- Directed by: Al Waxman
- Written by: Alvin Boretz
- Produced by: Jesse Vogel
- Starring: Xaviera Hollander Henry Ramer
- Cinematography: Harry Makin
- Edited by: Stan Cole
- Music by: Tom Cochrane
- Production companies: August Films Merra Films Rontigo
- Distributed by: Brian Distributing Corporation Miracle Films
- Release date: January 17, 1975;
- Running time: 94 minutes
- Country: Canada
- Language: English

= My Pleasure Is My Business =

1975 Canadian comedy film

My Pleasure Is My Business is a Canadian sex comedy film, written and directed by Al Waxman and released in 1975. A fictionalized parody of Xaviera Hollander's public image as "The Happy Hooker", the film stars Hollander as Gabriella, a pornographic actress who is exiled from the United States after being embroiled in a sex scandal with a United States Senator, but struggles to find a new place to live until she is admitted to the European nation of "Gestalt", where she successfully converts the entire country to a philosophy of free love.

----

=== Exercise set ===
A – List every production company credited in the film article's infobox.
B – Resume the article on My Pleasure Is My Business from the point where it stops.

=== Collected data ===
----

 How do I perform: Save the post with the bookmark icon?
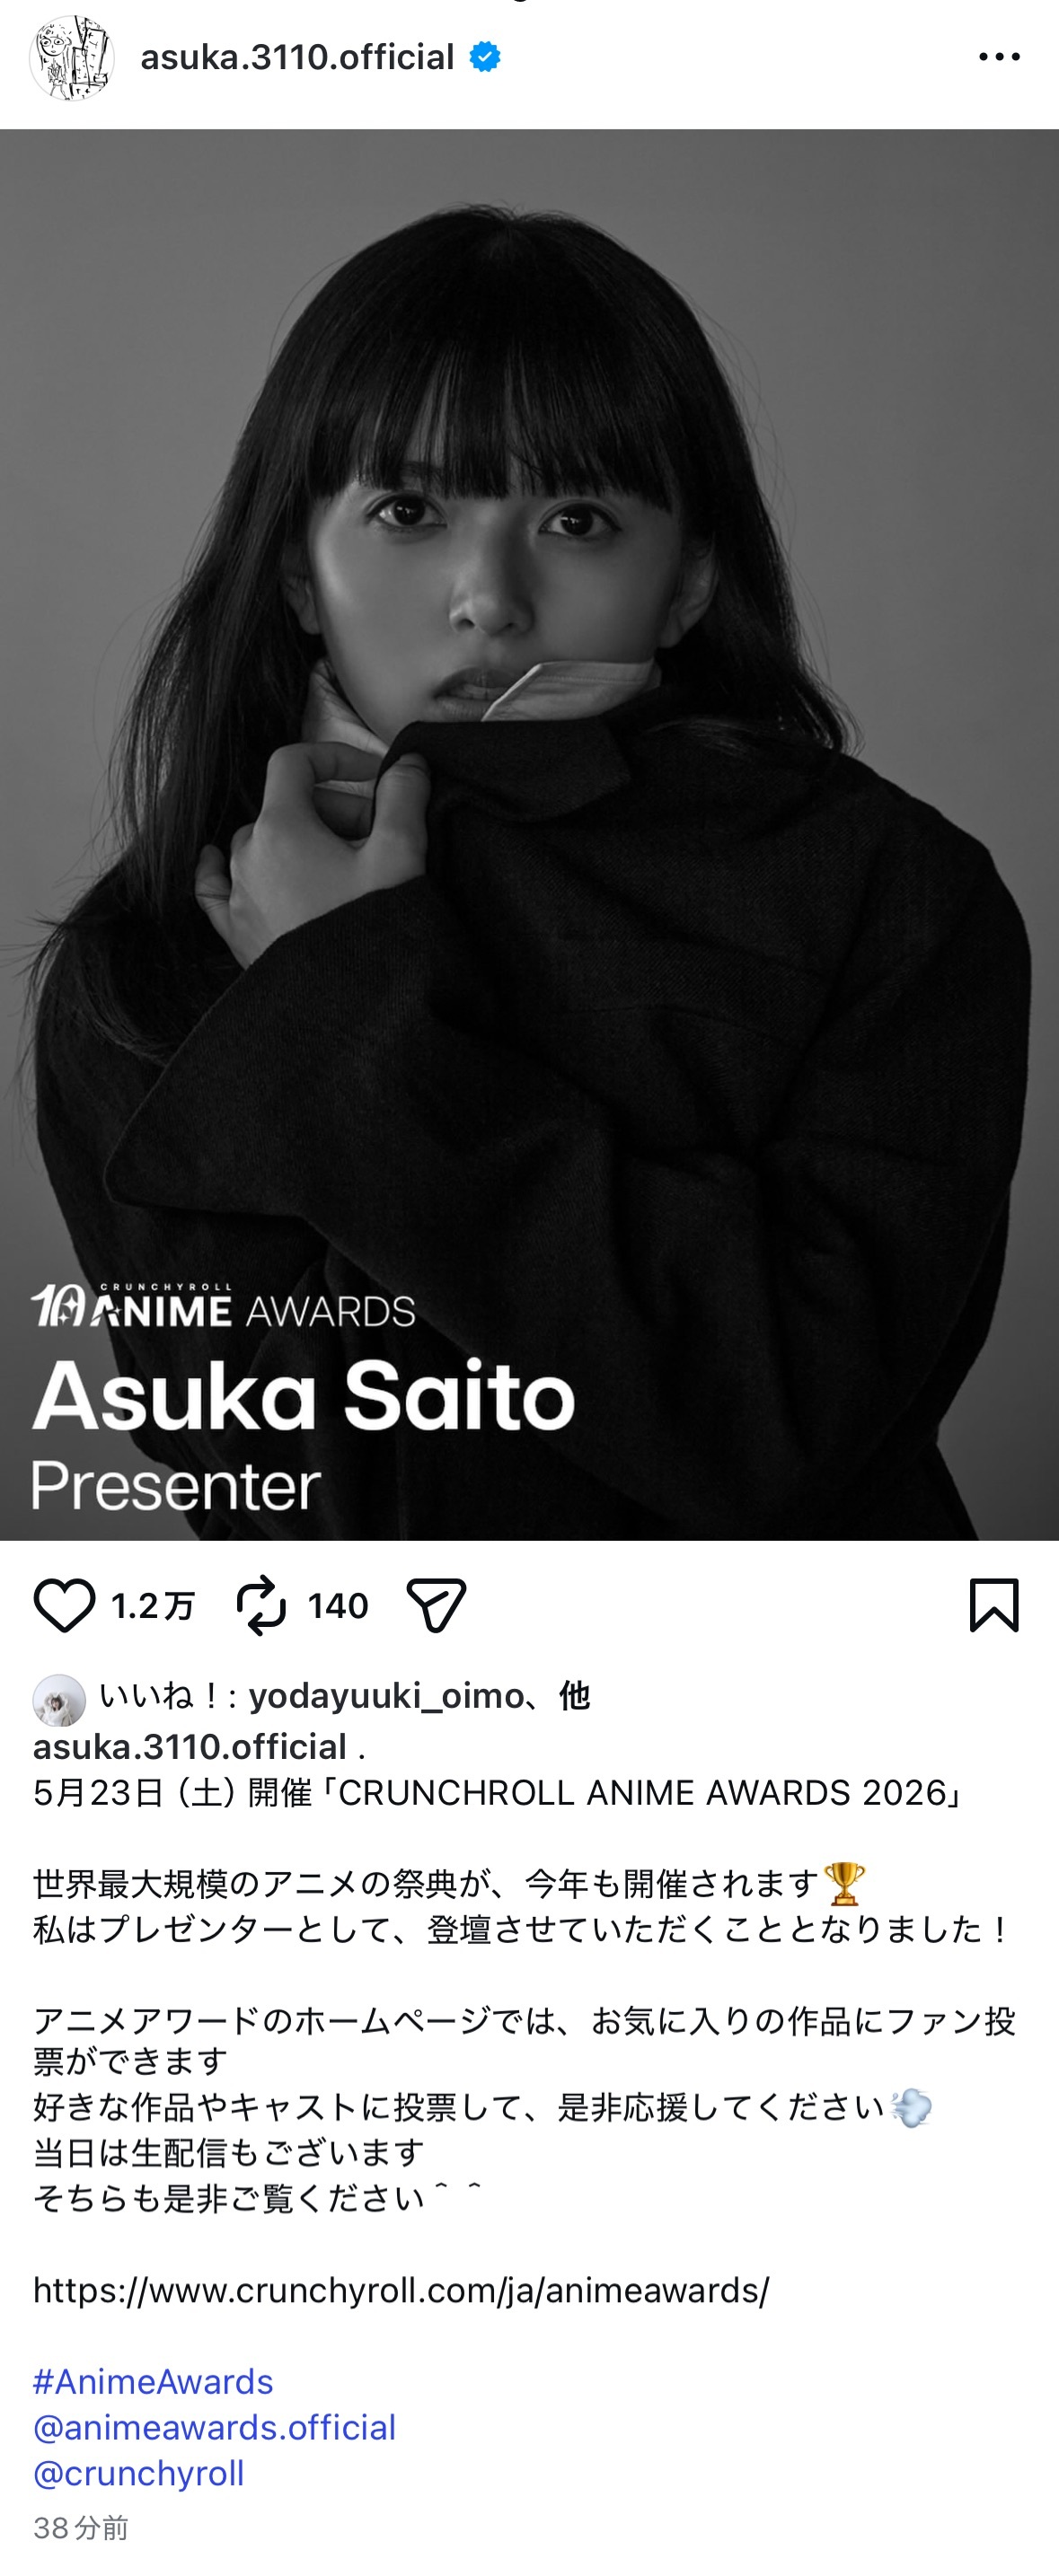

----

=== In response ===
A – August Films, Merra Films, Rontigo

B –
The cast includes Henry Ramer as the President of Gestalt, as well as Colin Fox, Jackie Burroughs, Don Cullen, Kenneth Lynch, George Sperdakos, Marvin Goldhar, Michael Kirby, Jayne Eastwood, Renata Plestina, Monica Parker, Nick Nichols, Sydney Brown, Richard M. Davidson, Robert Goodier, Dinah Christie, Allen Doremus, William Nunn, Guy Sanvido, Ardon Bess, Peter McConnell and Alan Migicovsky in supporting roles.

==Production==
Hollander was quick to clarify in the film's early promotion that although she did have a nude scene in it, the film was a sex spoof rather than a pornographic film.

The film's soundtrack was composed by singer-songwriter Tom Cochrane.

==Release==
The film opened in Canadian theatres on January 17, 1975.

==Reception==
The film was panned by critics.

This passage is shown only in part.